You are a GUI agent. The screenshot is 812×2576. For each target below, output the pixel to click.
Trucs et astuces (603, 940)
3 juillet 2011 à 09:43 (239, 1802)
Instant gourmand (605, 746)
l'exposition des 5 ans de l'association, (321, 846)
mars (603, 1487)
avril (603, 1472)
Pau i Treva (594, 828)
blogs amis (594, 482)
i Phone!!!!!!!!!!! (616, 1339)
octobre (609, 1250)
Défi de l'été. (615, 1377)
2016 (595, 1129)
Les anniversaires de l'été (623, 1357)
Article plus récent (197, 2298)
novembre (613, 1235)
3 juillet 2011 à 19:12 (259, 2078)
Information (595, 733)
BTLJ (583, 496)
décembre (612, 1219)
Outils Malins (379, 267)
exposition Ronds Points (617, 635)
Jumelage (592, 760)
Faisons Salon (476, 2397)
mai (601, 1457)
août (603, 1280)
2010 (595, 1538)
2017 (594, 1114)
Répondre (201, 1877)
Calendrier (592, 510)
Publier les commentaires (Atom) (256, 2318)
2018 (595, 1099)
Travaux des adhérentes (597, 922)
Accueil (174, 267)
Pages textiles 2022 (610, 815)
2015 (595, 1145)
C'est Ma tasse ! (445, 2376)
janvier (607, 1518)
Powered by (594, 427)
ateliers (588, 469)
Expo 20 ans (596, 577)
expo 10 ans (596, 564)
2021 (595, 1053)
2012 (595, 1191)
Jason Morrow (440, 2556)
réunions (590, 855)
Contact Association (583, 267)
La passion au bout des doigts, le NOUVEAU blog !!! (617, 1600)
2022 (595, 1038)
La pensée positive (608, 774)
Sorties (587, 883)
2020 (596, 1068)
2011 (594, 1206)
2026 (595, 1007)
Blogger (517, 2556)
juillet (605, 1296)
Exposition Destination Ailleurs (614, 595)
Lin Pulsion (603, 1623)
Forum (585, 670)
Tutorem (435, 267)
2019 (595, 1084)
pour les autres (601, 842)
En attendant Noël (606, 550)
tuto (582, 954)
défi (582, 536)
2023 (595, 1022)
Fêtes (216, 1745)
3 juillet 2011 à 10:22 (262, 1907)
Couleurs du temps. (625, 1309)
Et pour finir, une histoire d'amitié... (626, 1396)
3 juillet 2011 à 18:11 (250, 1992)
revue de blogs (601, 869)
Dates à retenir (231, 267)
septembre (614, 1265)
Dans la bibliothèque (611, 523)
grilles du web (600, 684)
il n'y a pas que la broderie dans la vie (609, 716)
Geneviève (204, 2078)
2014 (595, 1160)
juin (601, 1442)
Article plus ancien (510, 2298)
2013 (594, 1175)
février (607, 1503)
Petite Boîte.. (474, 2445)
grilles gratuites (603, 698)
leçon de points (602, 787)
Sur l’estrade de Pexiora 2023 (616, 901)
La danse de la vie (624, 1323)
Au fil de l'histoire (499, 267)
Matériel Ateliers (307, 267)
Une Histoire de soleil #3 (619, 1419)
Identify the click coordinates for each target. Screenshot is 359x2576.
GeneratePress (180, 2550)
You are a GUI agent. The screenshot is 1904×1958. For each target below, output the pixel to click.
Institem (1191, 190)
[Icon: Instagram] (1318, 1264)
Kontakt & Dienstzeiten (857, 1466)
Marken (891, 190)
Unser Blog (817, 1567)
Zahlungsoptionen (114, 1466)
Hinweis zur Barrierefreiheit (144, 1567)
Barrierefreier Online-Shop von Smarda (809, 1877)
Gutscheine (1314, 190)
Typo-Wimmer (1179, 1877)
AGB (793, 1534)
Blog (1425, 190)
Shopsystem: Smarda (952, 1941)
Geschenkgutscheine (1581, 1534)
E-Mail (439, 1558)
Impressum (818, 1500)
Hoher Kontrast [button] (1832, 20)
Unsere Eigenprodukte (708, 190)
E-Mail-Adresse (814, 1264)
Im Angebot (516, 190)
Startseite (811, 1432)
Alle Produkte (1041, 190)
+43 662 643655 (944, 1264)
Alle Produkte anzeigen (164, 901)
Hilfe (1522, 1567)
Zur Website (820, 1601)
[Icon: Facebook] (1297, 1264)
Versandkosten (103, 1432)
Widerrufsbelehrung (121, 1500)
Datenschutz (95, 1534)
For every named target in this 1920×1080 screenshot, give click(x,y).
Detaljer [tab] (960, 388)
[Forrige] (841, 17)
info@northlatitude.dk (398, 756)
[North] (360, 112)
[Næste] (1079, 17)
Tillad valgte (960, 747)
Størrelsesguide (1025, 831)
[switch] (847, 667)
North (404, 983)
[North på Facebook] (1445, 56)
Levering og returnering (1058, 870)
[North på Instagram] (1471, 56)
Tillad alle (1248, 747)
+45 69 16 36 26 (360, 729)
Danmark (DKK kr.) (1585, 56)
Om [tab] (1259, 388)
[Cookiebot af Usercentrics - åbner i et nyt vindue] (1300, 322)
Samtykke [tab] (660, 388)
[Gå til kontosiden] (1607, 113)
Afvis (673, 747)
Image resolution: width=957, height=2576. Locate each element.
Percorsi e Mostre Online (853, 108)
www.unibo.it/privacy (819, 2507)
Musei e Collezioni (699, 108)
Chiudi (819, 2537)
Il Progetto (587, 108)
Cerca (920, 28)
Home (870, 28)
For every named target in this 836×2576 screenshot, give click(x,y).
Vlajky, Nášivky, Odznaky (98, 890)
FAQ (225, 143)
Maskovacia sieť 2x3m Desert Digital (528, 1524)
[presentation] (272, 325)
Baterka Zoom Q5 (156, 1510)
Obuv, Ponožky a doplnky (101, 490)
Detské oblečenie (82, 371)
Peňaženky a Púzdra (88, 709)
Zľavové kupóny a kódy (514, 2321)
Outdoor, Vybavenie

——————————

_Exercise prompt_
Verbatim output is expected for the lines from the start of the data to the line in which "mars (603, 1487)" appears, both included.

_Exercise answer_
You are a GUI agent. The screenshot is 812×2576. For each target below, output the pixel to click.
Trucs et astuces (603, 940)
3 juillet 2011 à 09:43 (239, 1802)
Instant gourmand (605, 746)
l'exposition des 5 ans de l'association, (321, 846)
mars (603, 1487)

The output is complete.